As might be expected, process needs are changing again, and technological change is alive and well. A number of new developments in sealing technology have appeared recently, and they represent the two major vectors for innovation: adapting to existing technology and going back to a clean board.

Adapting to Existing Technology

The inherent outgassing and permeation rates of elastomer O-rings have long been recognized. Vacuum pre-baking of Viton2 O-rings will substantially reduce the outgassing rate, but that’s only a part of the problem of gas loads from Viton. The degree of permeation of atmospheric gases through the O-rings has begun to militate against their use in new processes with increasingly more stringent ultimate vacuum requirements. In some cases, the ability to make up flange pairs quickly and easily drops out of the equation when the need for lower ultimate pressures are required.

Additionally, the growing need to operate many pumping lines at elevated temperatures to prevent condensation of process gases on room temperature surfaces becomes important. Even if these temperatures are not high enough to damage the O-ring material, the permeation rate increases asymptotically with increasing temperature. Since large numbers of these flanges are of the ISO standard and already on existing equipment, the economic burden of grinding off the existing ISO flanges and replacing them with copper-gasketed Conflat flanges is heavy indeed.

The most obvious fix for such a condition is to find a gasketing material that does not exhibit the same relatively high permeation rate as elastomers that are presently used. A partial fix has been applied with mixed success by using aluminum or aluminum alloy gaskets with either a diamond-shaped or coined cross section. Although softer than the stainless-steel flanges themselves, the aluminum requires a great deal more compression force than an elastomer O-ring to achieve a leak-tight seal.

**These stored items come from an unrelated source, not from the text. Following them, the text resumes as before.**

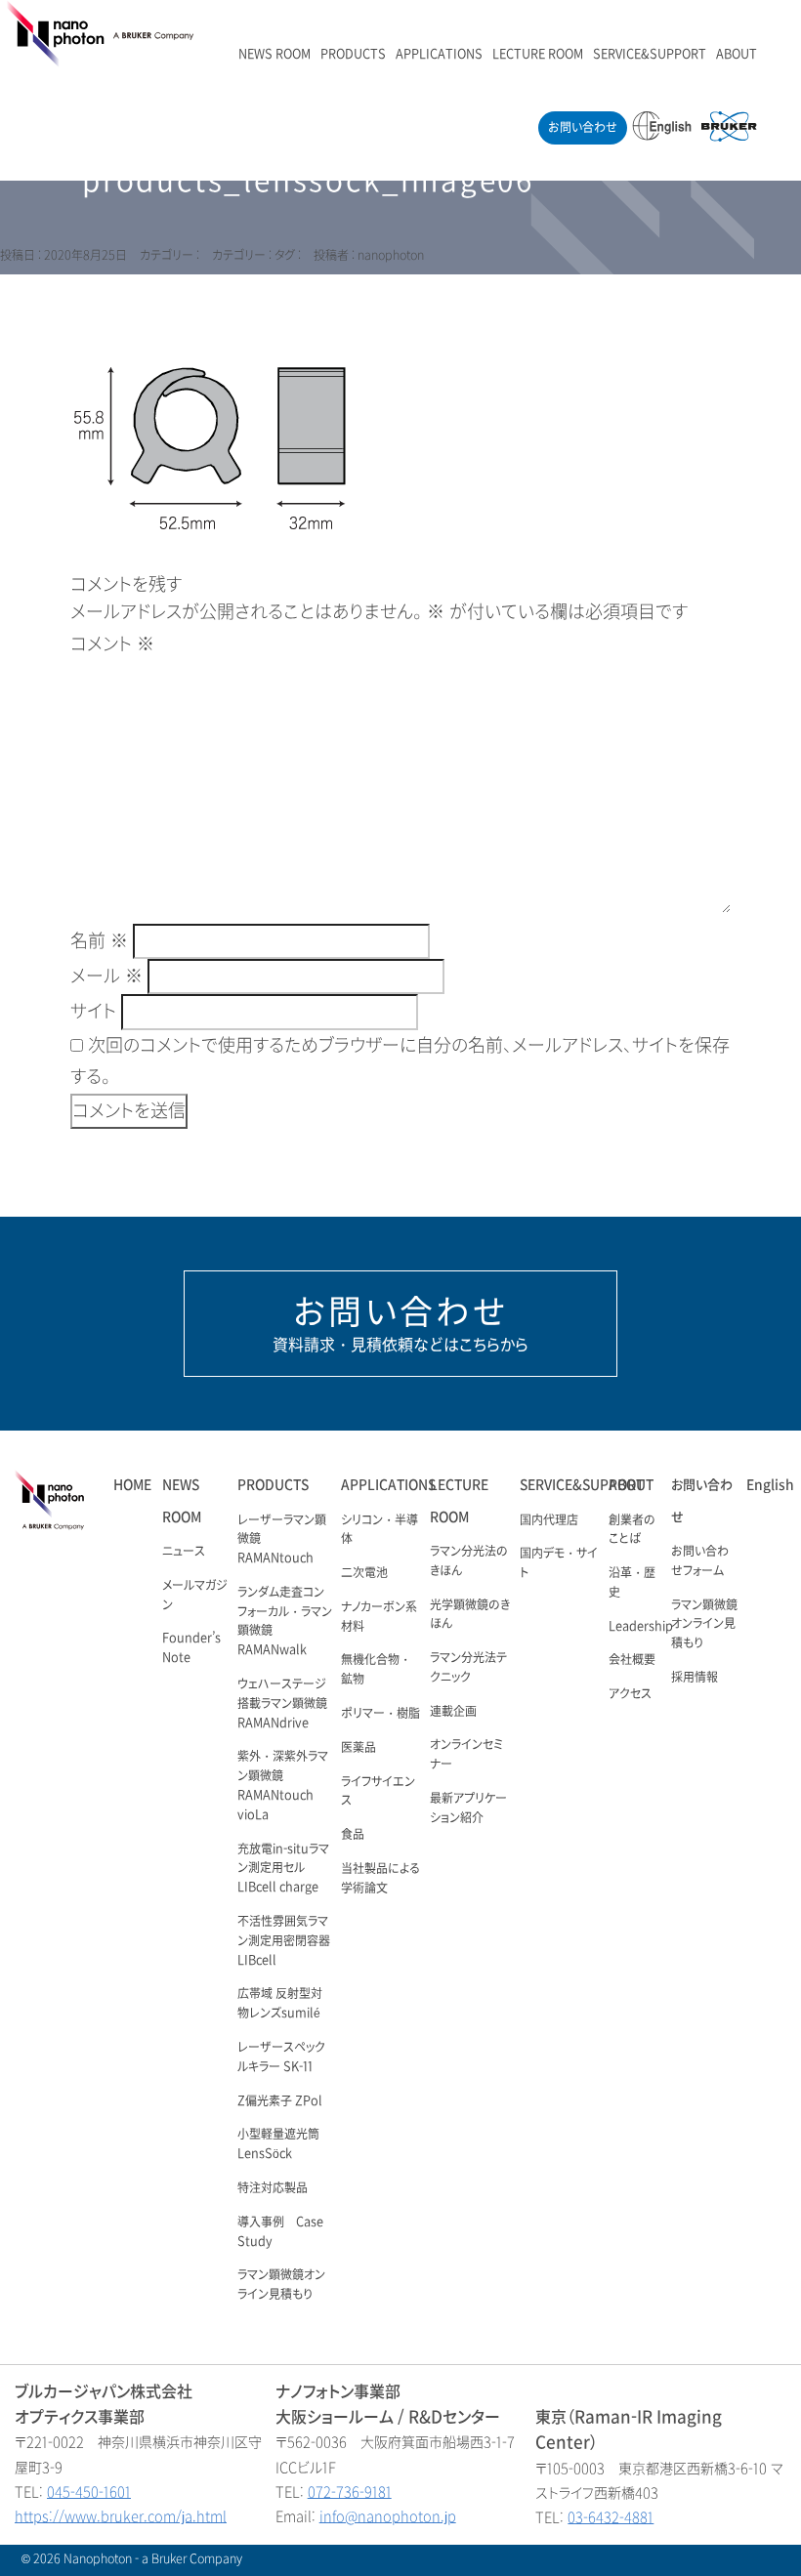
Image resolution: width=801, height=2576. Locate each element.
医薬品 (358, 1748)
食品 (352, 1835)
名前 (99, 941)
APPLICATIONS (439, 54)
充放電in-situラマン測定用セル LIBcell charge (283, 1869)
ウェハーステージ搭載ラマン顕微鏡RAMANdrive (282, 1704)
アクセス (630, 1694)
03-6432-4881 (610, 2518)
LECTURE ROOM (537, 54)
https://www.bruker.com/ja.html (121, 2517)
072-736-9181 (350, 2492)
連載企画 (453, 1712)
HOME (132, 1484)
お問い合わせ (582, 128)
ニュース (183, 1551)
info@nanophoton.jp (387, 2517)
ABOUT (736, 54)
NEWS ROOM (274, 54)
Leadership (641, 1627)
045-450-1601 (89, 2492)
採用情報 (694, 1677)
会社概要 (632, 1660)
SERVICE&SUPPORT (649, 54)
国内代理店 (549, 1520)
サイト (93, 1011)
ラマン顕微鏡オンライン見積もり (704, 1625)
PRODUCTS (353, 54)
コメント (112, 644)
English (770, 1484)
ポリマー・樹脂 (380, 1714)
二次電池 (364, 1573)
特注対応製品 (272, 2188)
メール (106, 976)
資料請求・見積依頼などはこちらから (400, 1323)
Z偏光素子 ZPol (279, 2101)
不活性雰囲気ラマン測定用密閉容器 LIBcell (283, 1941)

This means that the “normal” split clamp used with an ISO-KF flange has to be replaced by a chain-type clamp with a nut tightening system to provide enough force to deform the aluminum gasket sufficiently to force it to flow into the flange imperfections as required for a leak-tight seal. Additionally, high temperatures will cause the aluminum to stick or bond to the stainless steel flange surfaces and usually destroy those sealing surfaces sufficiently to prevent re-sealing. The aluminum gaskets can also be considered to be a single-use gasket that requires replacement every time the flange pair is disassembled.

Although the use of aluminum gaskets can be considered as a partial solution, and certainly an improvement over elastomers in terms of permeability, a new gasket has recently been introduced that exemplifies the concept of adapting existing technology with new improvements. This seal is formed from a thin inconel ring coated with a thick tin electroplate. The combination of the springiness of the inconel to maintain pressure against the flanges and the soft tin coating that will easily allow the tin to flow into flange imperfections together form an ingenious solution to the permeation problem. Leak-free seals can easily be made using the standard split clamp with wing nut tightening with no more force required than is used for the usual elastomer O-ring.

Pumpdown curve and rate-of-rise measurements carried out at The Vacuum Lab, Inc., comparing the room temperature performance of Viton and inconel/tin on ISO-KF flanges and copper-gasketed Conflat flanges showed that the permeation rate of the new gaskets was 2.3 - 2.5 times lower than Viton and essentially the same as copper. Thus, the ingenuity of combining several different technologies together to form a new sealing material or gasket allows a truly important performance upgrade to existing flanges. The total impact of this new sealing technology will be interesting to follow in the future. For example, a bakeable valve could easily be built without the need for the massive and expensive sealing drive mechanism usually required for metal-sealed valves.

The Clean Board Solution

The same performance needs that drove the inconel/tin seals has fostered another development that probably began with the “what are we trying to do?” question. If the gasketing material is the source of the permeation problem, then the obvious solution is to get rid of the gaskets entirely. This is exactly what came out of the clean board approach. A new sealing system is available that provides a metal-to-metal demountable seal without any gaskets at all. In this system, flanges are used to force the ends of stainless steel tubes together sufficiently to achieve a stainless-to-stainless steel that is not only leak-tight but bakeable as well. These seals are reported to vary from small tubes up to about 200 mm, but no performance tests have been undertaken by The Vacuum Lab.